_Problems to work on_:
**A)** Translate this sentence from the lecture listing into French: "Antibiotic resistance is the outcome of the ways that we have used these precious drugs since their discovery."
**B)** Reproduce without alteration everything in the lecture listing from "Dr Heather Hendrickson" down to "lead to death.".

_Page excerpt_:

______

All lectures start at 7pm followed by drinks and nibbles.
Dr Heather Hendrickson
28 February 2017
The World Health Organization has called antibiotic resistance a serious global public health threat. Scientists and politicians alike have declared that we are bound for a “post-antibiotic era”, where minor scratches or common procedures like childbirth may lead to death.
Antibiotic resistance is the outcome of the ways that we have used these precious drugs since their discovery. This has also come about because of the unique ways that bacteria (the good and the bad) are able to evolve. Come and learn about what is being done to understand how antibiotic resistance evolves in bacteria, what we can do to preserve antibiotics and the strategies that scientists are coming up with in order to fight dangerous bacterial infections in the future.
Professor Joachim Brand
28 March 2017
Predicted a century ago by Albert Einstein's theory of general relativity, gravitational waves were observed last year for the first time. This discovery not only serves as another verification of Einstein's theory but it also ushered in a new era for Astronomy.
This lecture will explain how the detection of gravitational waves resembles listening more than seeing and how the merging of two black holes was 'heard', a discovery that most likely could never have been made with conventional telescopes. We will also look at amazing technology of laser interferometry that made their detection possible and the development of quantum technologies that will make future detectors even more sensitive.

______

_Information provided_:

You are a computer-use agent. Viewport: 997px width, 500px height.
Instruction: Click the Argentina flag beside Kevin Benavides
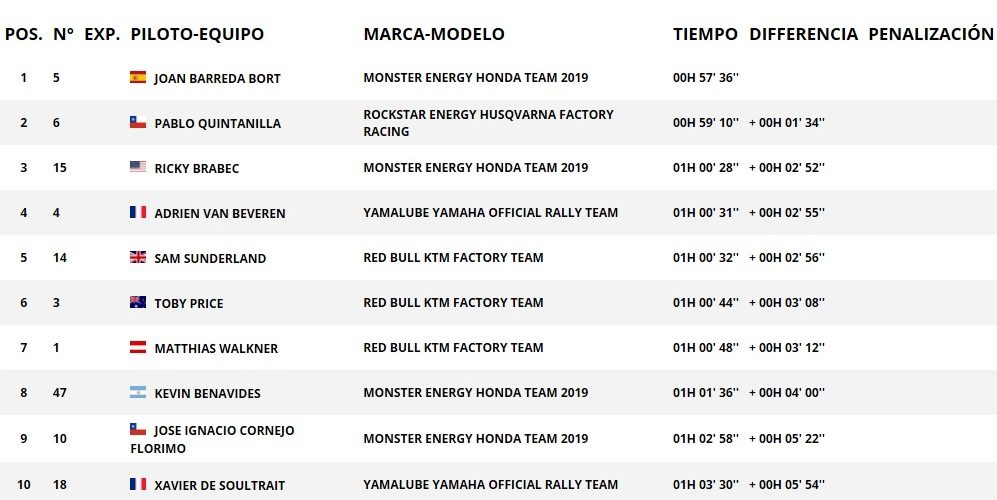tap(138, 392)
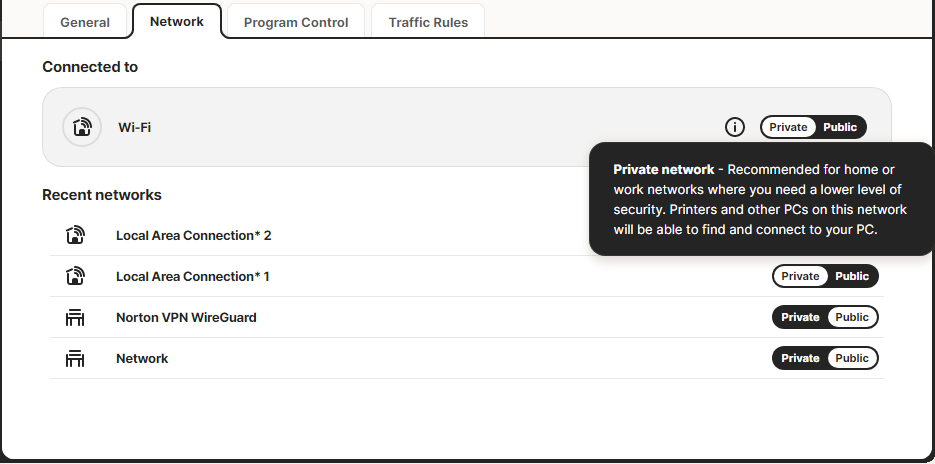Set Local Area Connection* 1 to Public

point(852,276)
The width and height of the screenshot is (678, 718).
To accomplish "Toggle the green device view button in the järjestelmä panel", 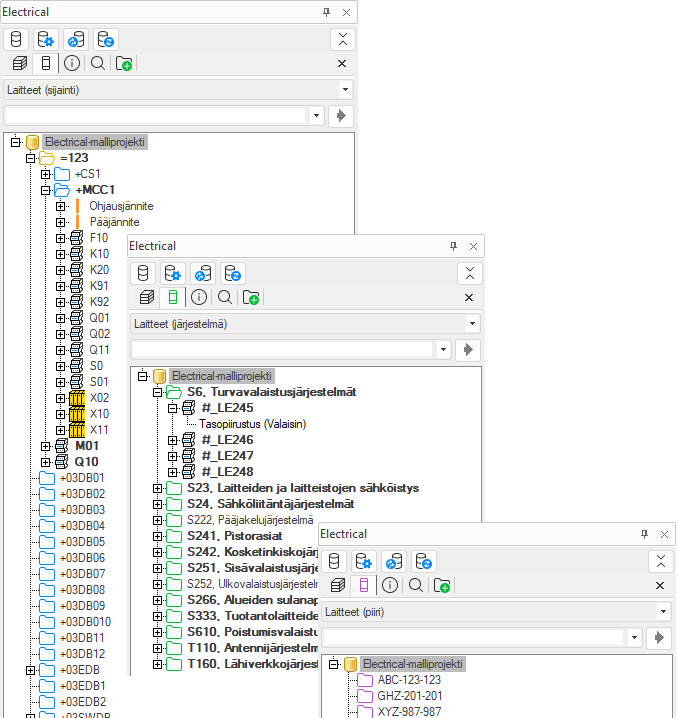I will 173,297.
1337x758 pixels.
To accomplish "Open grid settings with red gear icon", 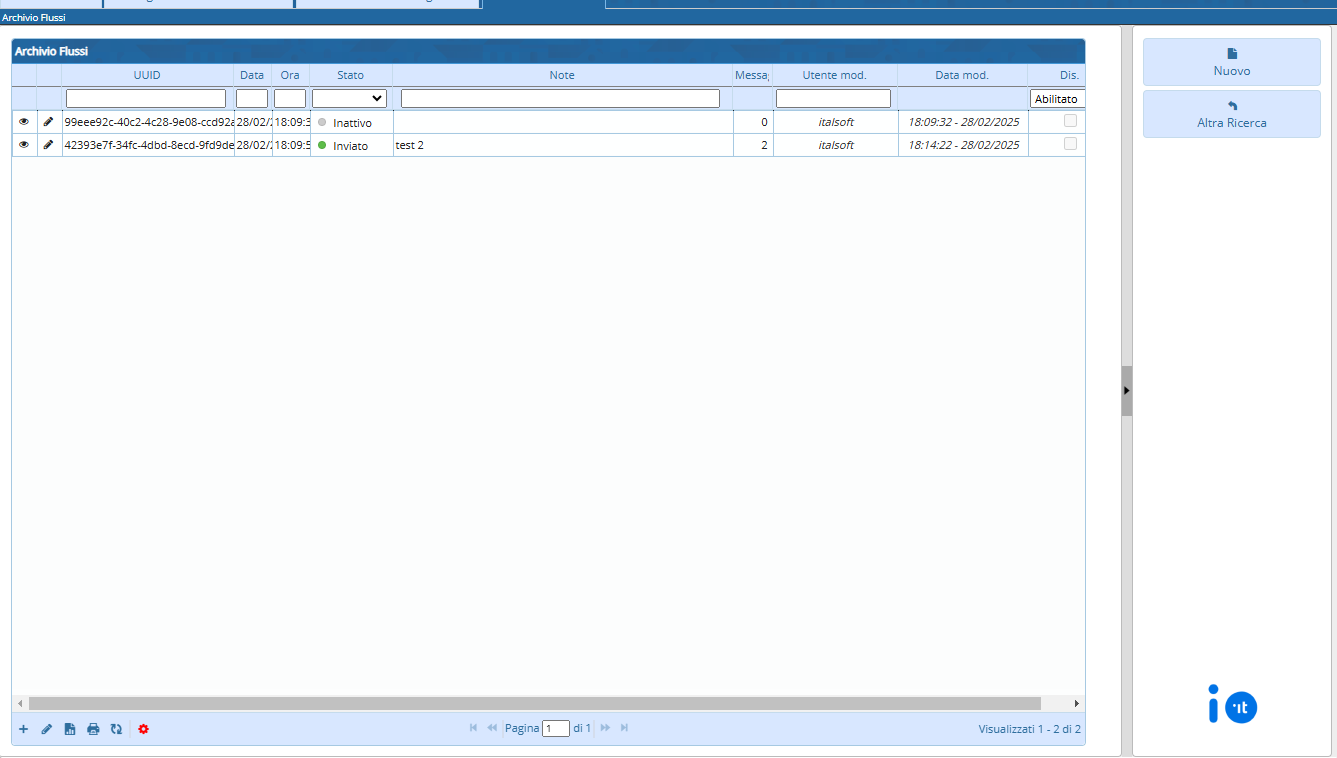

______

_Expected outputs_:
**A)** La résistance aux antibiotiques est le résultat de la manière dont nous avons utilisé ces précieux médicaments depuis leur découverte.

**B)**
Dr Heather Hendrickson
28 February 2017
The World Health Organization has called antibiotic resistance a serious global public health threat. Scientists and politicians alike have declared that we are bound for a “post-antibiotic era”, where minor scratches or common procedures like childbirth may lead to death.